Google Penguin first hit the web in April of 2012. Penguin targets sites who used spam links. These links were first targeted at spam comments, bought links, and low quality blog posts. Many Private Blog Networks (PBNs) were toppled and continue to be toppled to this day.
This update, like all others, is not a one size fits all update. Google continually keeps updating its metrics and making it harder to spam. To avoid penalties be sure to minimize the amount of bought links. And most importantly, be sure to post links only on sites that are relevant to your own. We recommend to use trustworthy SEO providers that know how to provide quality and reliable link building.
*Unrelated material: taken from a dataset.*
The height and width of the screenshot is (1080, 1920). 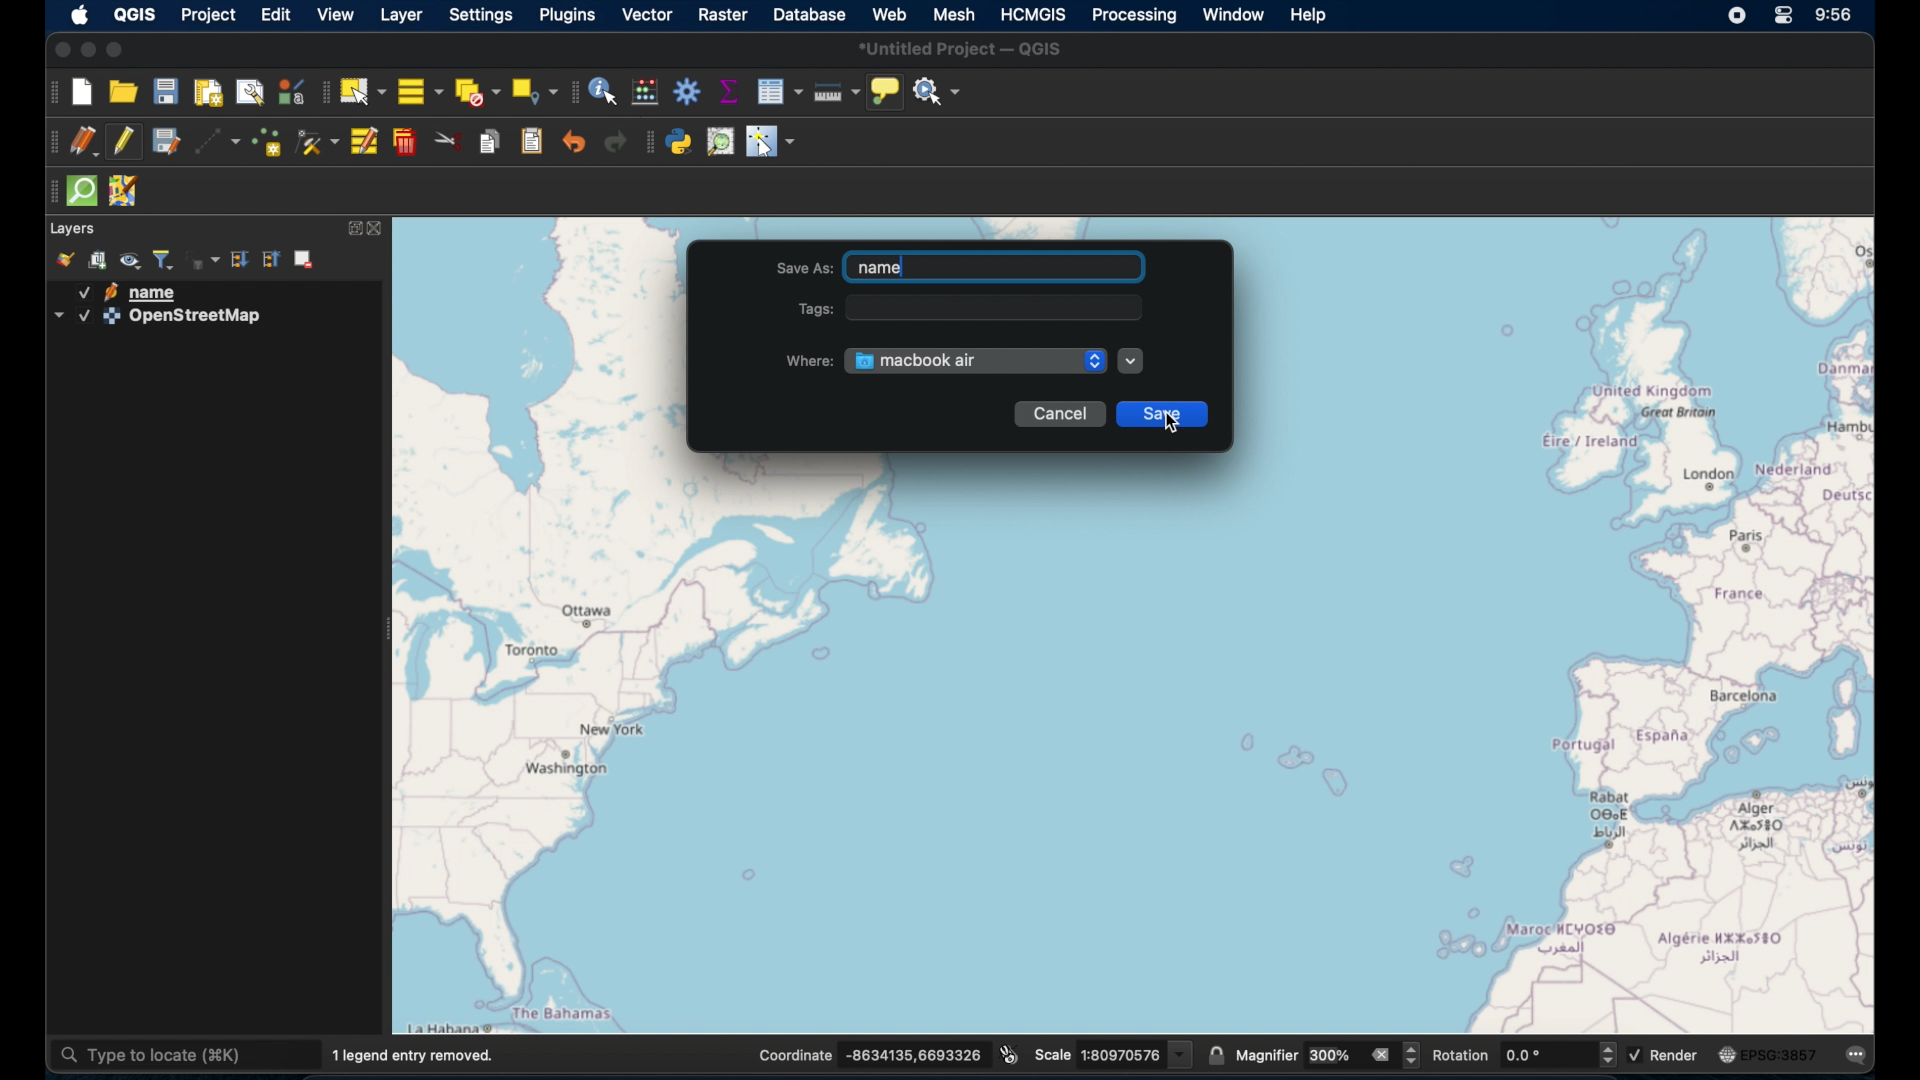 I want to click on lock scale, so click(x=1219, y=1057).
Sites who used keyword stuffing were also penalized. Keyword stuffing is the act of inserting an obscene amount of keyword within your text, sometimes even hiding it from the reader by using Meta tags. Best way to avoid keyword stuffing is to keep your content natural and clean. This will help your business in the long run.
Hummingbird, introduced in Summer 2013, was focused on contextual search results, as well as an emphasis on mobile friendliness. Up until this update, most results contained only the keywords in your query. However, after Hummingbird, Google implemented the use of LSI’s and synonyms in its search results. This is why when you search for “inexpensive cars Dallas,” Google will show pages that contain the similar keywords “cheap cars.”
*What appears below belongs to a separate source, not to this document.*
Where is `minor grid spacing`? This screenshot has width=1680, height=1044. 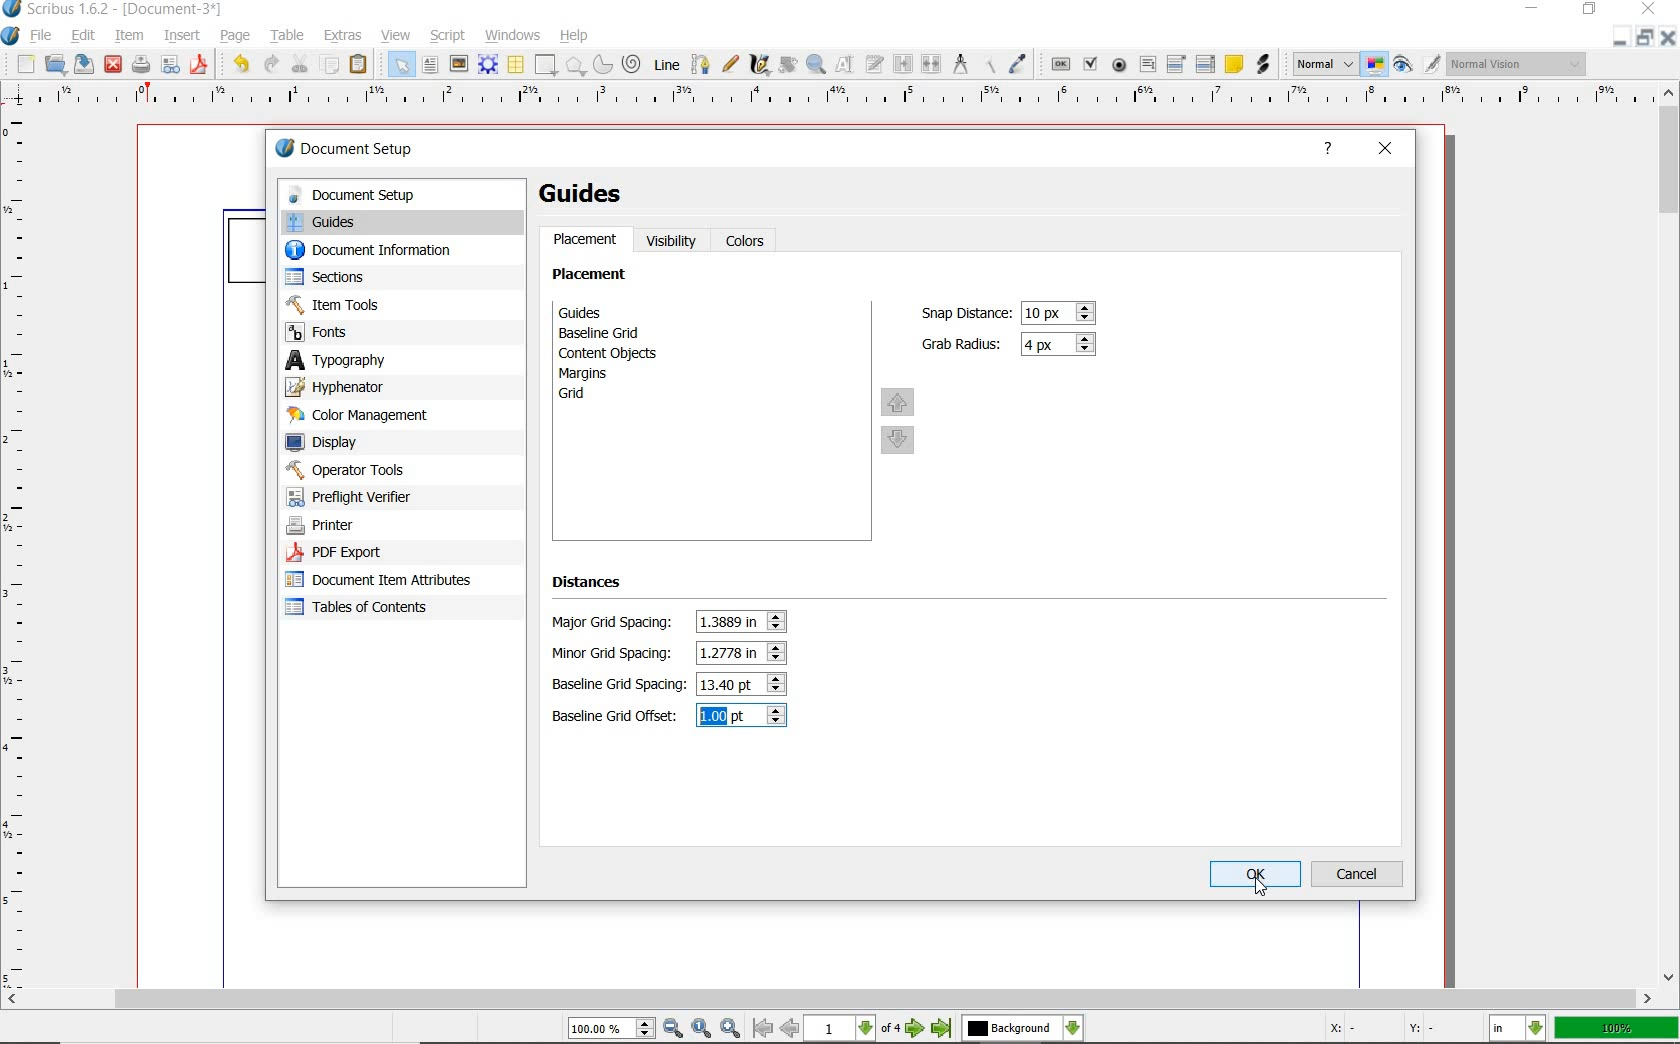 minor grid spacing is located at coordinates (728, 652).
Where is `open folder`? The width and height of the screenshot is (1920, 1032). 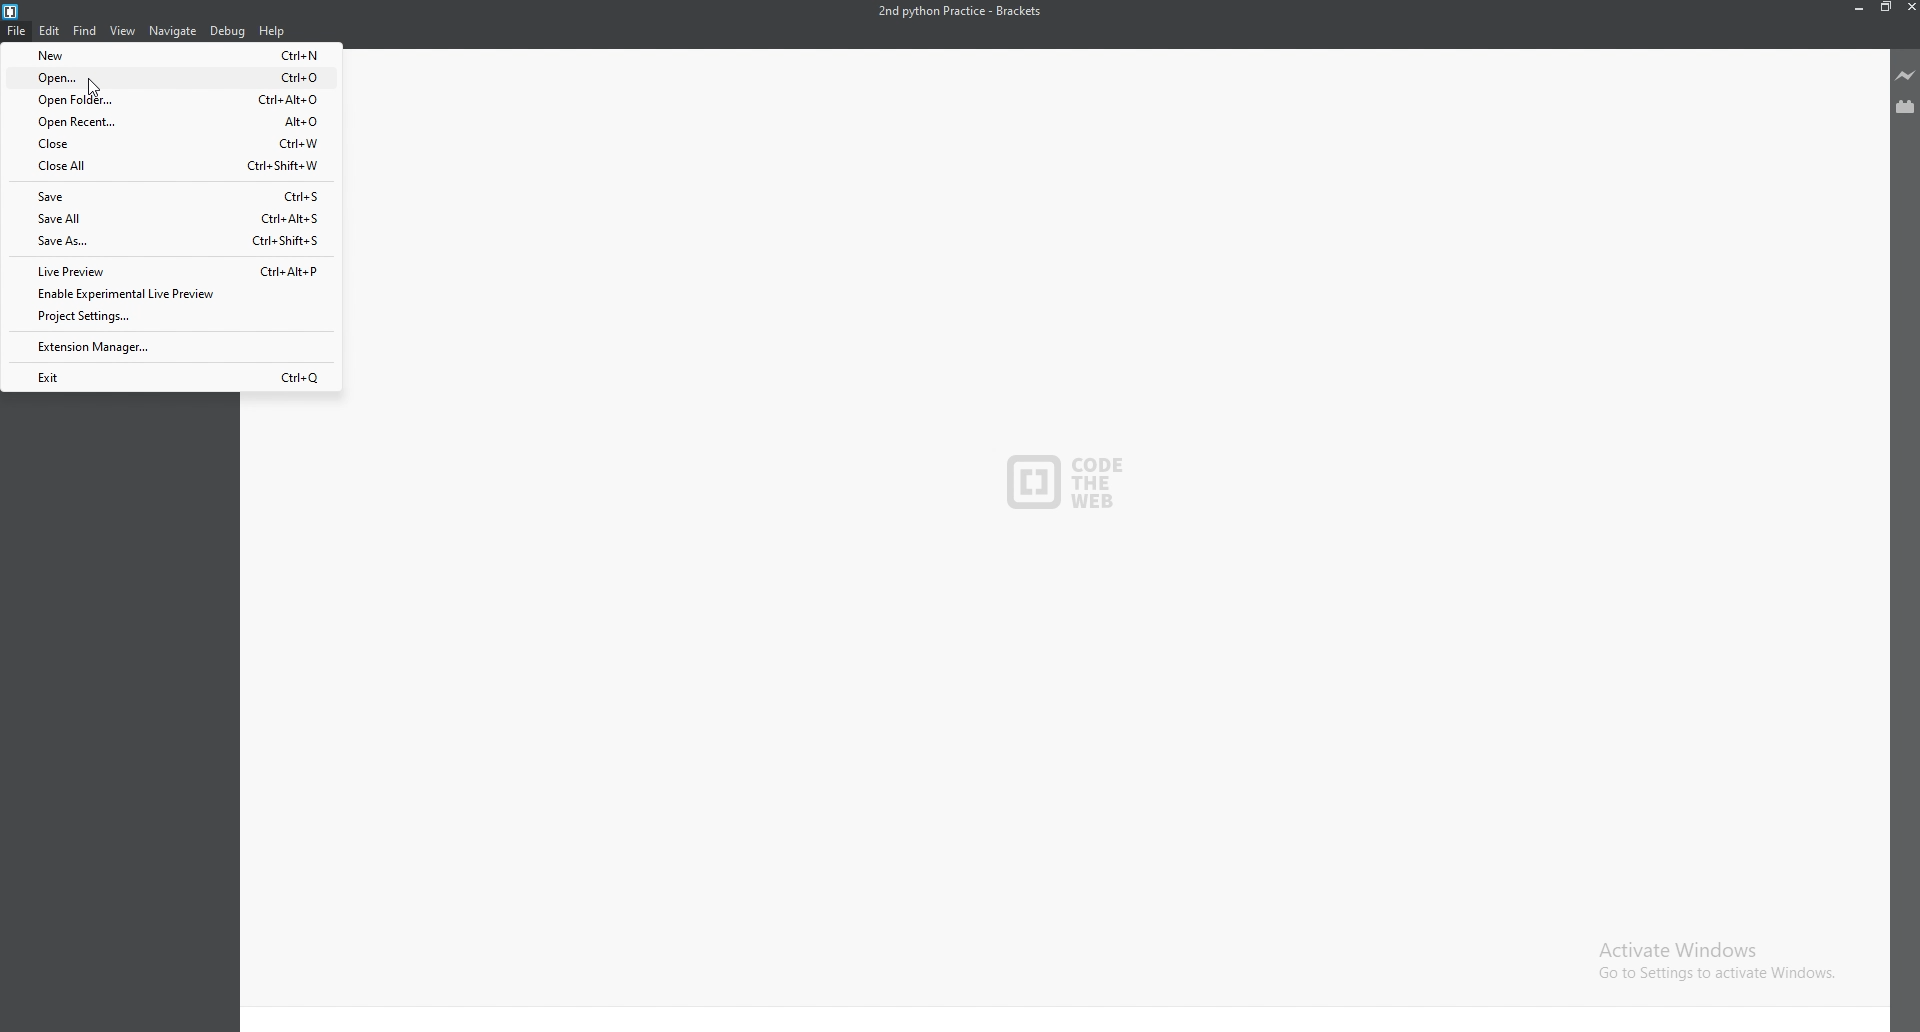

The Hummingbird update serves to make query results more natural, just like asking questions in real life. It also allows webmasters to use more keywords in their content. So instead of writing two articles focusing on inexpensive cars in Dallas, I can write one about inexpensive cars and another about cheap cars in Dallas. Both would be very helpful and would help to diversify my long tail keyword rankings.
The latest Google update to roll out, Pigeon hit the web in July 2014 and affected local business and search results. With the growing popularity of mobile searches and GPS-enabled devices, local search results have become more important than ever. Pigeon established several algorithms and criteria to judge the authority of a local business. Local citations such as Google Maps and Yelp have become important factors in the local search game.
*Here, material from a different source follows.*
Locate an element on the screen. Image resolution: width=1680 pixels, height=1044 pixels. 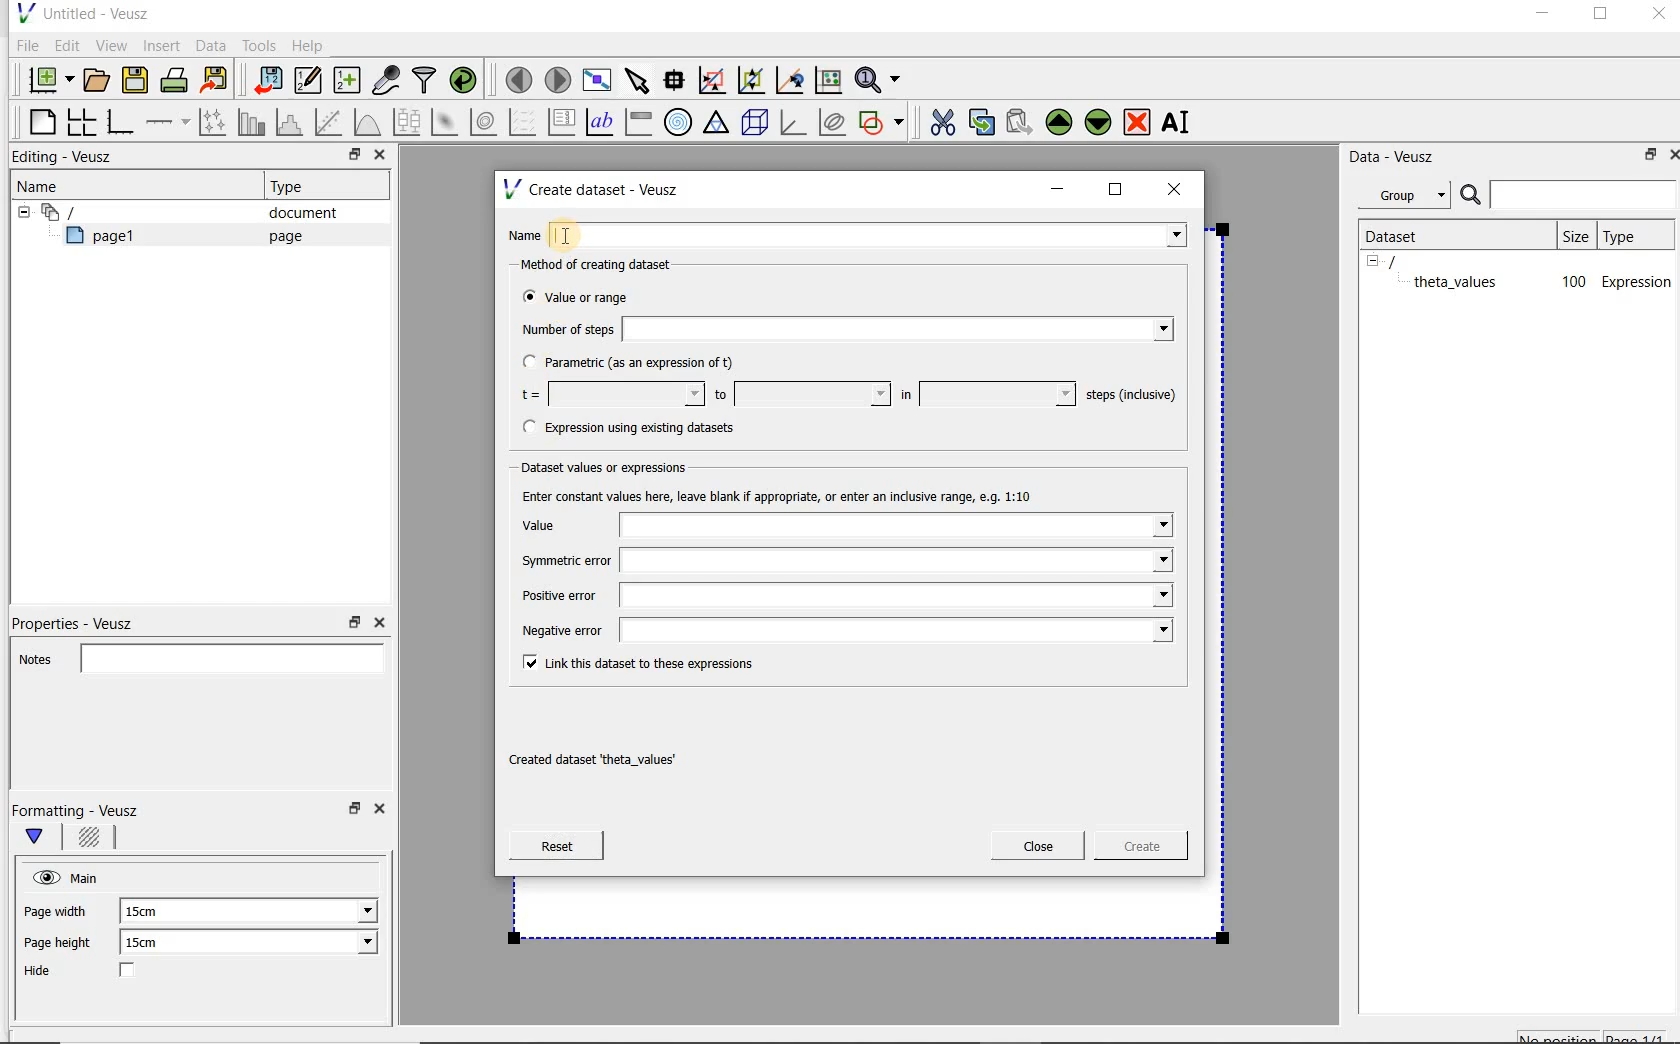
click to recenter graph axes is located at coordinates (791, 81).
Other factors such as location, reviews, and site authority also play a key in ranking for local search results. With the amount of search results surpassing those conducted on desktops, the Pigeon update is only going to get more and more important in the future.
To Wrap It All Up
Google updates are an inevitable obstacle to Search Engine Optimization. With almost every update, authority sites are toppled and new ones rise to replace them. However, it is more important to understand what each update entails so that you can plan to stay ahead of the curve. Hopefully, this guide is a good outline of just that. Understanding the why and how behind the updates will allow you to adapt quicker than your competition to new ranking factors.
What do you think is the next update coming from Google?